§ **STATED TASK**: Please pull out the full text on saving cooling and heating costs through landscaping and repeat it word for word.
-- Start of EXTRACT TO READ --
How To Save on Cooling (and Heating) Costs with Landscaping

Overview

Perhaps the most pleasant economic savings can be derived from judicious and mindful planting of trees and shrubs. The value of traditional plantings serving as windbreaks is well known. Additionally, well-placed deciduous trees can shade a building during hot summer months yet allow warming sunshine to enter a building when warmth is needed in the winter. The summer shading feature of trees is particularly important for the following reason. Most homes are cooled with traditional window- or central- air conditioners using fractional horsepower single-phase electric motors and modern refrigerants (chlorofluorocarbons that are less potent greenhouse gases than their predecessors). The electro-mechanical efficiency of air conditioner components ranges from 35-50% based upon the electrical energy available at the plug. But that electricity is arriving at your building with an overall efficiency of about 30% based upon the energy content of the fuel going into the central electrical power plant. So, when the overall fuel cycle is considered, building air conditioning is about 10-20% efficient, on the basis of energy flow. Fortunately, humans feel a cooling effect from simple air movement that increases evaporation from the skin. Most air conditioning rating systems incorporate this cooling effect, so their efficiency numbers do not appear quite so grim. However, when shade trees cool a house such that one unit of air conditioning energy is avoided, 5 to 10 units of primary energy are avoided at the power plant. This is not only an important economic savings to you, but also a very important environmental savings to the community.
-- End of EXTRACT TO READ --
-- Start of INFORMATION SUPPLIED --
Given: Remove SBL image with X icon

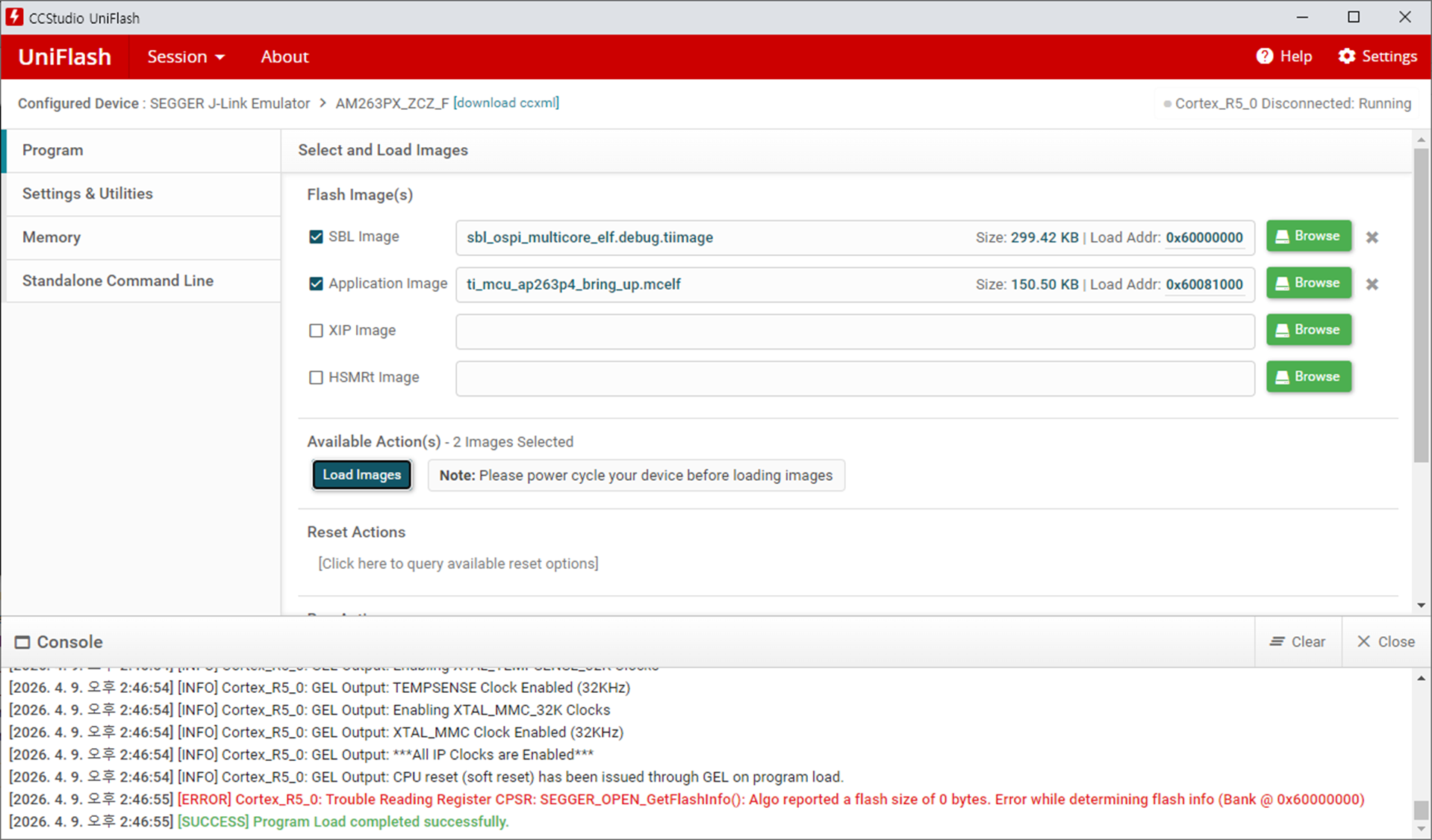Looking at the screenshot, I should click(1372, 237).
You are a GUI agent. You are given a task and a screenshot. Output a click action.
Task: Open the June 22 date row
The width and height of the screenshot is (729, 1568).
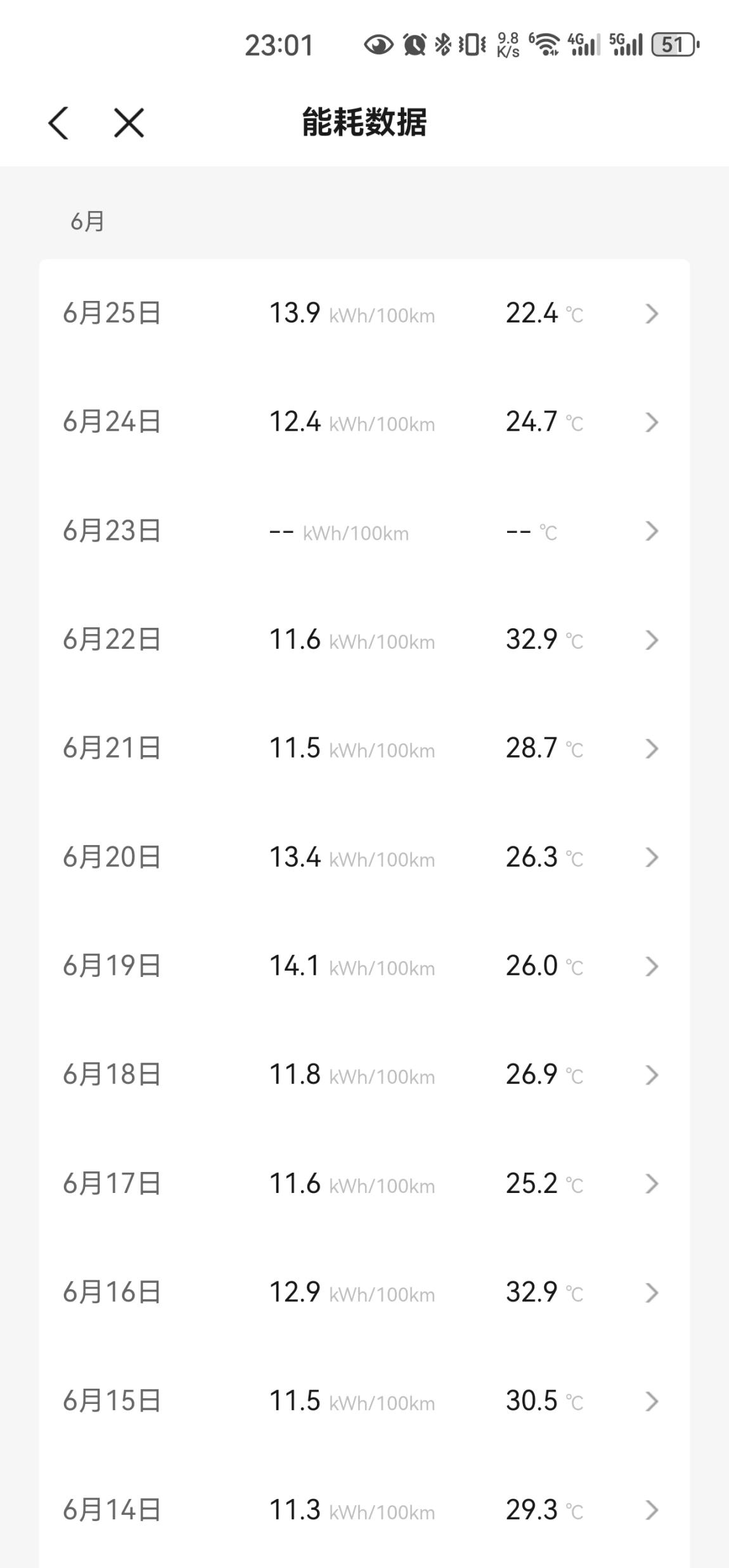click(112, 639)
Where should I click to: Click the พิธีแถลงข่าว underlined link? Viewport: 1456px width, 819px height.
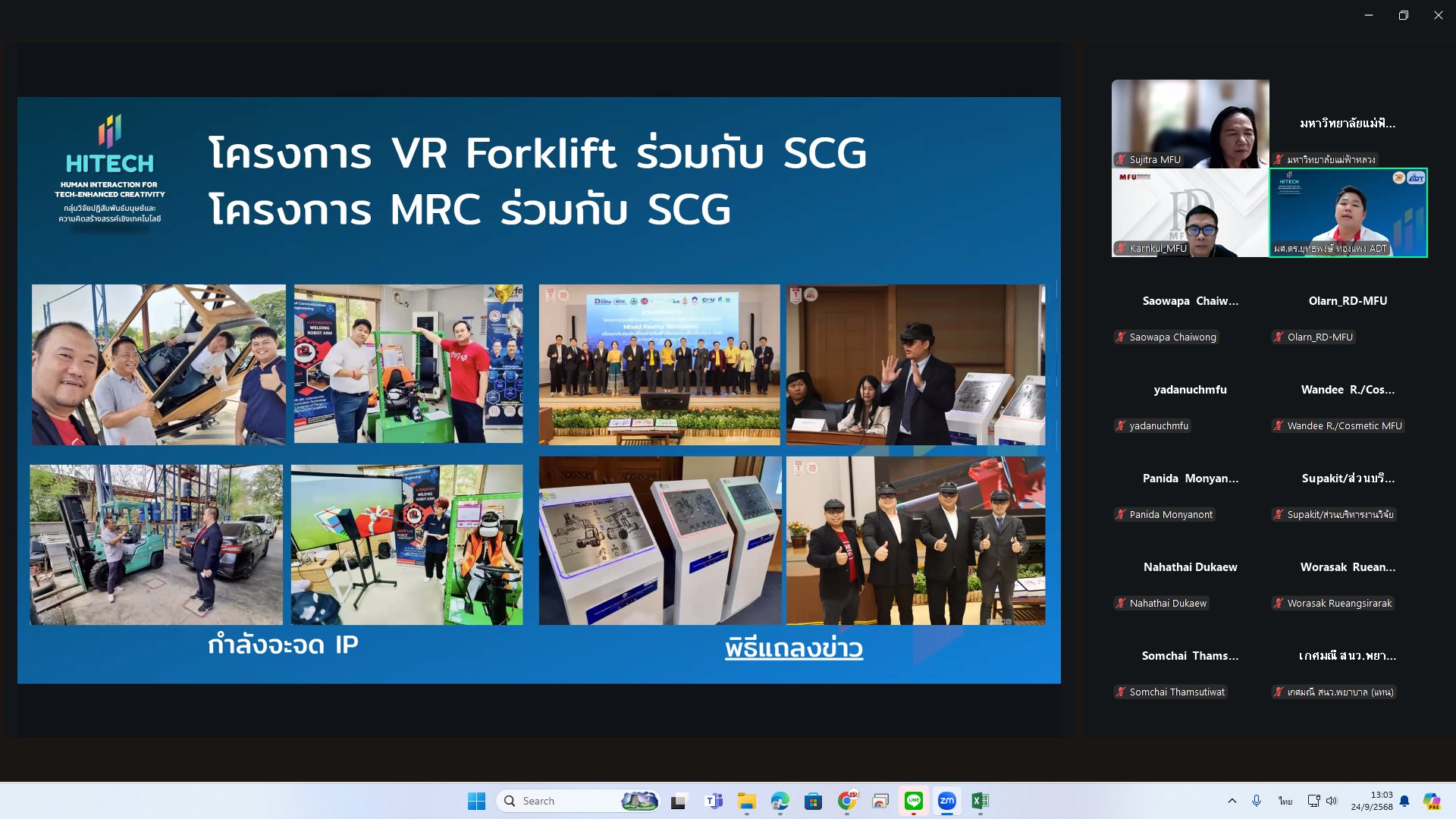click(793, 648)
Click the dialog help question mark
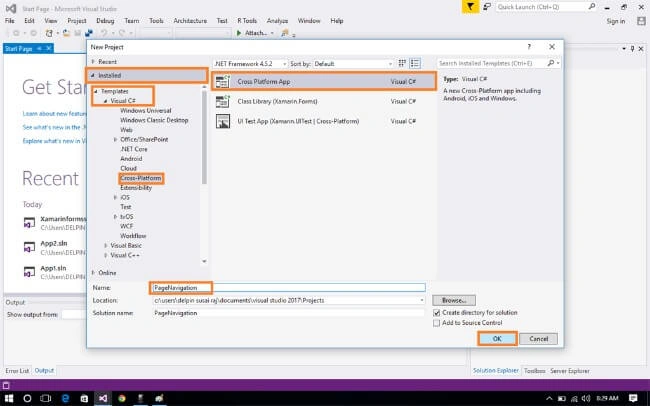The width and height of the screenshot is (650, 406). pos(529,47)
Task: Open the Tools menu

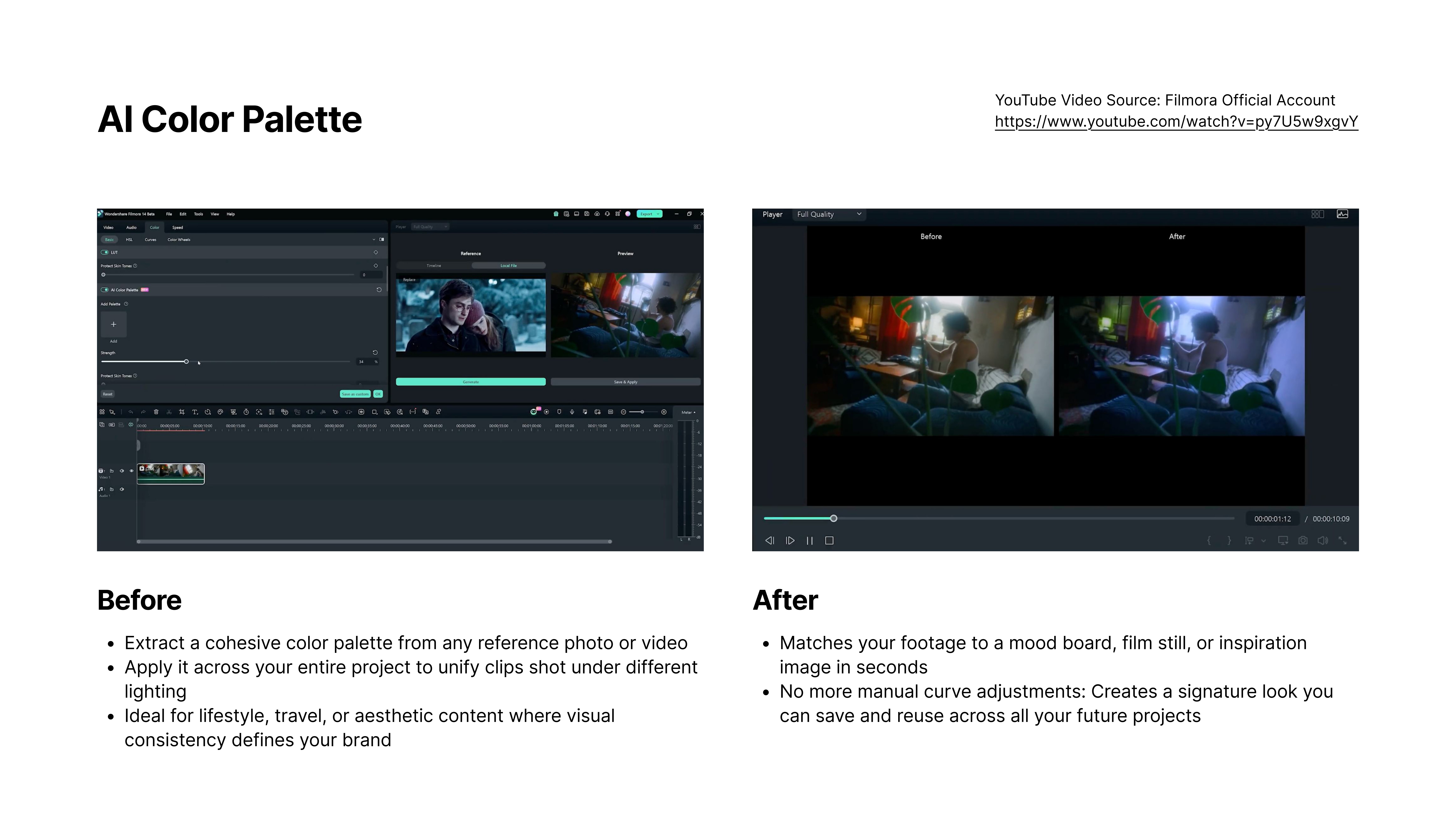Action: pyautogui.click(x=198, y=214)
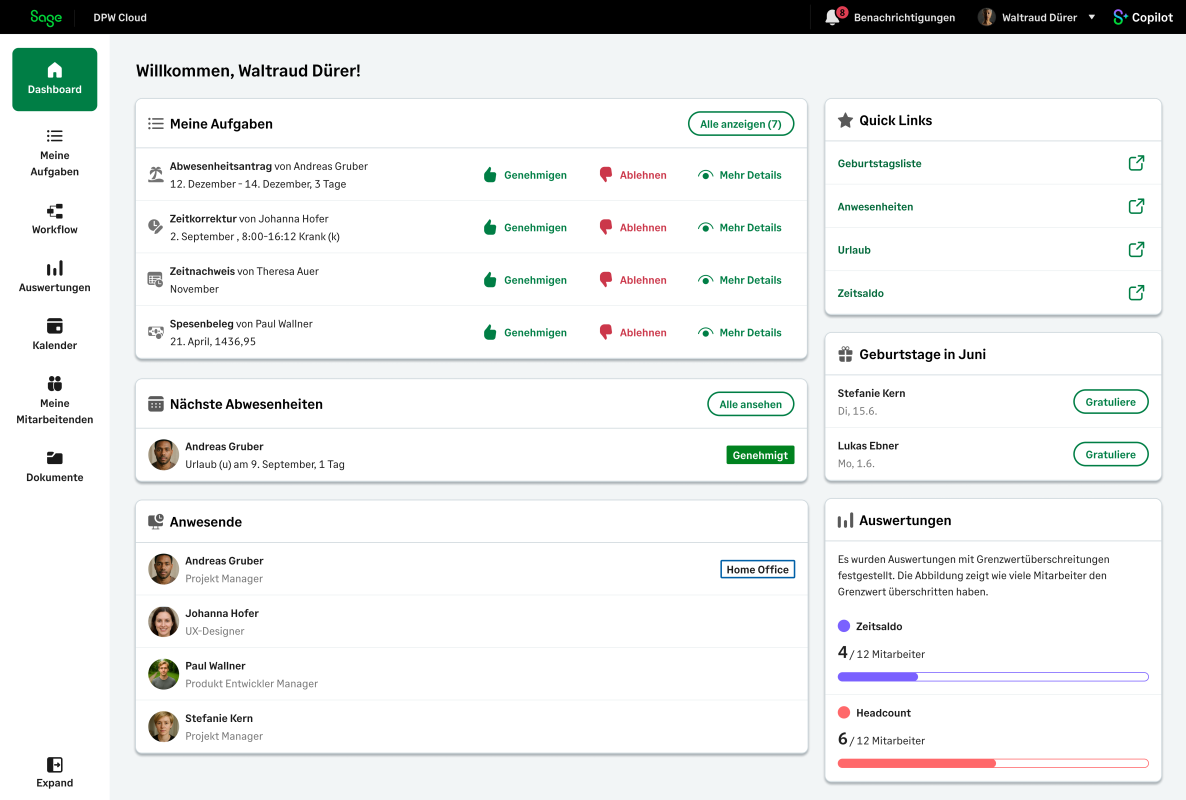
-- End of INFORMATION SUPPLIED --
§ **TASK ANSWER**:
How To Save on Cooling (and Heating) Costs with Landscaping

Overview

Perhaps the most pleasant economic savings can be derived from judicious and mindful planting of trees and shrubs. The value of traditional plantings serving as windbreaks is well known. Additionally, well-placed deciduous trees can shade a building during hot summer months yet allow warming sunshine to enter a building when warmth is needed in the winter. The summer shading feature of trees is particularly important for the following reason. Most homes are cooled with traditional window- or central- air conditioners using fractional horsepower single-phase electric motors and modern refrigerants (chlorofluorocarbons that are less potent greenhouse gases than their predecessors). The electro-mechanical efficiency of air conditioner components ranges from 35-50% based upon the electrical energy available at the plug. But that electricity is arriving at your building with an overall efficiency of about 30% based upon the energy content of the fuel going into the central electrical power plant. So, when the overall fuel cycle is considered, building air conditioning is about 10-20% efficient, on the basis of energy flow. Fortunately, humans feel a cooling effect from simple air movement that increases evaporation from the skin. Most air conditioning rating systems incorporate this cooling effect, so their efficiency numbers do not appear quite so grim. However, when shade trees cool a house such that one unit of air conditioning energy is avoided, 5 to 10 units of primary energy are avoided at the power plant. This is not only an important economic savings to you, but also a very important environmental savings to the community.